Community Hlth Outreach Worker - Washington, United States - MEDSTAR HEALTH

    MedStar Health background
    Full time
    Description
    Works closely with community health, case management care teams, and social services agencies to provide short term care coordination and connection to resources and programs for members to improve their health and general well-being through education and provision of coordination of care and services. Works in community-based settings, including patient's homes. Serves as a liaison/link/intermediary between health/social services and the community to facilitate access to services and improve the quality and cultural competence of service delivery. Builds individual and community capacity by increasing health knowledge and self-sufficiency through a range of activities such as outreach, community education, informal counseling, social support, navigation support and advocacy. Completes community outreach, such as home visits, assessments, care coordination and health screenings.

    We recruit, retain, and advance associates with diverse backgrounds, skills, and talents equitably at all levels.
    Education
  • High School Diploma or GED Required or
  • equivalent. Required and
  • Residency within the target population Preferred and
  • Successful completion of a Community Health Training program Preferred
  • Experience
  • Prior work experience not required Participation with a community organization Preferred
  • Knowledge, Skills, and Abilities
  • Effective oral and written communication skills.
  • Personal knowledge of the target population, as shown by residency in that neighborhood.
  • Cultural competency. Knowledge of local resources and system navigation.
  • Advocacy and community capacity building skills.
  • Care coordination skills.
  • Teaching skills to promote healthy behavior change.
  • Outreach methods and strategies.
  • Ability to bridge needs and identify resources.
  • Understanding of ethics and confidentiality issues.
  • Ability to use and understand health information technology.
  • Contributes to the achievement of established department goals and objectives and adheres to department policies, procedures, quality standards, and safety standards. Complies with governmental and accreditation regulations.
  • Advocates for individual and community health equity.

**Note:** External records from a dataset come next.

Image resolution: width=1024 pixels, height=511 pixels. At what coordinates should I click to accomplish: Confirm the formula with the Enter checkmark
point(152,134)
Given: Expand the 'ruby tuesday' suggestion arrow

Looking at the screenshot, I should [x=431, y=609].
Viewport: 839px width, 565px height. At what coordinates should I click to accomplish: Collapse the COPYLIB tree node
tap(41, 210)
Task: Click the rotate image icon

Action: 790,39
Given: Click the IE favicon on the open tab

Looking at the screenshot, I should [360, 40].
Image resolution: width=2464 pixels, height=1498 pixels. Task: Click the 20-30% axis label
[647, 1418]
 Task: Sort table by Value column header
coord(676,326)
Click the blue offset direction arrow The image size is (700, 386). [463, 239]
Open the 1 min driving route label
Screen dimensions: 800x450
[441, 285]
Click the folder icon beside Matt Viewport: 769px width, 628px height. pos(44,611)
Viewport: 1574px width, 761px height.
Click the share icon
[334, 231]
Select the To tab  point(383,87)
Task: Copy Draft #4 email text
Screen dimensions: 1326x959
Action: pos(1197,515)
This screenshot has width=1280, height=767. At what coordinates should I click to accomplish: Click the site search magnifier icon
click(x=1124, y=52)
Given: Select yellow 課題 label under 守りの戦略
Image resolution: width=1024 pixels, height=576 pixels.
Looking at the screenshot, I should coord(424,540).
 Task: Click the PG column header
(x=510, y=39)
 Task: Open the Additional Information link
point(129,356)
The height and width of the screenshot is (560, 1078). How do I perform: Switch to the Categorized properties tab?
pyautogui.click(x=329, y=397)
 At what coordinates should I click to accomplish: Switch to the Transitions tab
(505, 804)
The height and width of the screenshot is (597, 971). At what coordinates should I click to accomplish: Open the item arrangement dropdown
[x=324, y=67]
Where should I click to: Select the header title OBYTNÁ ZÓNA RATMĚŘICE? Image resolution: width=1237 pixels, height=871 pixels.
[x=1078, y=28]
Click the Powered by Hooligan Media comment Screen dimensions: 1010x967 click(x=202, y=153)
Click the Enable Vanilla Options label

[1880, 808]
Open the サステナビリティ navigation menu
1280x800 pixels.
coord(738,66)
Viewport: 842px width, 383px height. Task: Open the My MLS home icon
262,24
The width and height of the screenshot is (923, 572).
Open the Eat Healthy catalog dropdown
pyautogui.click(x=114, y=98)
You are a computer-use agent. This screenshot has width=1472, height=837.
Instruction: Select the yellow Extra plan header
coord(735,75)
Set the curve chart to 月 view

  • Assists members in accessing health related services, including but not limited to: obtaining a medical home, dental home, linkage to behavioral health resources. Provides instruction on appropriate access of services, overcoming barriers to obtaining needed medical care and /or social services. Accompanies members to appointments as needed to enhance compliance when necessary. Examples include but are not limited to: medical, dental, social services, community resources.
  • Assists members in their homes, community, or clinic setting. Communicates to members the purposes of the program and the impact it may have on their wellbeing. Helps members identify socio-economic issues that affect their overall health and develop health/social management plans and goals.
  • Assists to locate members in the community and link to Case Managers or Wellness Coordinators at the Health Plan.
  • Assists with the completion of health risk assessments. Examples include but are not limited to: Health Risk Assessments, Assessments of Social Determinants of Health.
  • Collects, tracks and reports information about the community and community benefits.
  • Documents all patient encounters; completes and submits monthly reports; maintains comprehensive electronic client files, which include client notes, release of information, assessments and other medical documents acquired on behalf of the patient. Documents activities, service plans, and outcomes achieved by patient in an effective manner.
  • Educates members on the proper use of the Emergency department/Health system services and provides information for alternatives.
  • Coaches members in effective management of their chronic health conditions and self-care. Assists members in understanding care plans and instructions. Motivates members to be active and engaged participants in their health and overall wellbeing.
  • Enhances community residents' ability to effectively communicate with health care providers. Identifies and addresses issues that create barriers to care for specific individuals.
  • Integrates with members care team to support progress in care plan and overall patient wellness and preventative care services.
  • Proactively identifies and refers individuals to federal, state, private or nonprofit health and human services programs. Educates members on community and health plan benefits.
  • Provides care, support, follow up, and education in community settings. Provides culturally and linguistically appropriate health education.
  • Provides evidence-based health guidance and social assistance to community residents.
  • Provides referral and follow-up services or otherwise coordinates human services options.
  • Serves as a liaison between communities, individuals and coordinated health care organizations. Staffs community events and activities as needed.
  • Participates in multi-disciplinary quality and service improvement teams.
  • Performs other duties as assigned.